(Records for the task begins)

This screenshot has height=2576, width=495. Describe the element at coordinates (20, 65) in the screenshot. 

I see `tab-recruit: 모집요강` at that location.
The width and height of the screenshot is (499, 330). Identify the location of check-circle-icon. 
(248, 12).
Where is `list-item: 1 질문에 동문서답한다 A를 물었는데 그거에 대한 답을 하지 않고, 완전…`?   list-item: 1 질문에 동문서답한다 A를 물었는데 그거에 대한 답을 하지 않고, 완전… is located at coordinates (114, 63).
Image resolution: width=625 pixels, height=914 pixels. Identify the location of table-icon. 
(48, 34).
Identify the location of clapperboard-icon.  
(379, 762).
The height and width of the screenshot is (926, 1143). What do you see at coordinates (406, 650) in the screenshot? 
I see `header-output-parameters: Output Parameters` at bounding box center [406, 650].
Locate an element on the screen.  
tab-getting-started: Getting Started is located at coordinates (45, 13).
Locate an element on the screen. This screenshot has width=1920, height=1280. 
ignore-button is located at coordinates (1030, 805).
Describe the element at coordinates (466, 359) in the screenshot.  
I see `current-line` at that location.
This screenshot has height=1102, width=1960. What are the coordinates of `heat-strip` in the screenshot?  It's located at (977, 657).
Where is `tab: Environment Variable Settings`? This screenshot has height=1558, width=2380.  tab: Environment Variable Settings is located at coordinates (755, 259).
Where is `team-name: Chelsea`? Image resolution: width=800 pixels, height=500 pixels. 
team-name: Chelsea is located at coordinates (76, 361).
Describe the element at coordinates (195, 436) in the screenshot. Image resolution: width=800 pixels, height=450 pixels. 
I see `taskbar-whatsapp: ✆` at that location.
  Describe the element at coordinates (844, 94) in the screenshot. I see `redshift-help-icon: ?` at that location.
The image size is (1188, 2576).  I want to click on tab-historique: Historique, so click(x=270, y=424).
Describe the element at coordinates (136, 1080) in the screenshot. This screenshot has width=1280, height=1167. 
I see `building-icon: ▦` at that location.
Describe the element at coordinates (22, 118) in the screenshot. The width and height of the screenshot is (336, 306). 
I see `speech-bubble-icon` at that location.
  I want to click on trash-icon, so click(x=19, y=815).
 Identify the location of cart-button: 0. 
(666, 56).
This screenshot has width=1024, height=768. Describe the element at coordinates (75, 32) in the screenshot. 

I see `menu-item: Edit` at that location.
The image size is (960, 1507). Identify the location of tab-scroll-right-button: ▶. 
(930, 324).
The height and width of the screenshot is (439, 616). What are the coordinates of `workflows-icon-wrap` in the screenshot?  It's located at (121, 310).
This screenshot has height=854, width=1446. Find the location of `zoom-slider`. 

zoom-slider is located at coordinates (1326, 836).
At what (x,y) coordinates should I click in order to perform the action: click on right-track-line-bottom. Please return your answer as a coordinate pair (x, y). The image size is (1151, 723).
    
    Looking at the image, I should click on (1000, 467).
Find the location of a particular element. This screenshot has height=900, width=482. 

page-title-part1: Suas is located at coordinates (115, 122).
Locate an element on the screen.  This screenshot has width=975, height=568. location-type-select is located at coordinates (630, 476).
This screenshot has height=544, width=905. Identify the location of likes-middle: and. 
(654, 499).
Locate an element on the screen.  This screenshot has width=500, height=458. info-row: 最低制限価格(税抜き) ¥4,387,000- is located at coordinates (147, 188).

(Records for the task ends)

→ **Required work**
Starting at the beginning of the material and ending after the line that contains "(379, 762).", rewrite those lines as a numbered list and omit any blank lines.

→ **Answer box**
1. This screenshot has height=2576, width=495. Describe the element at coordinates (20, 65) in the screenshot. 
2. I see `tab-recruit: 모집요강` at that location.
3. The width and height of the screenshot is (499, 330). Identify the location of check-circle-icon. 
4. (248, 12).
5. Where is `list-item: 1 질문에 동문서답한다 A를 물었는데 그거에 대한 답을 하지 않고, 완전…`?   list-item: 1 질문에 동문서답한다 A를 물었는데 그거에 대한 답을 하지 않고, 완전… is located at coordinates (114, 63).
6. Image resolution: width=625 pixels, height=914 pixels. Identify the location of table-icon. 
7. (48, 34).
8. Identify the location of clapperboard-icon.  
9. (379, 762).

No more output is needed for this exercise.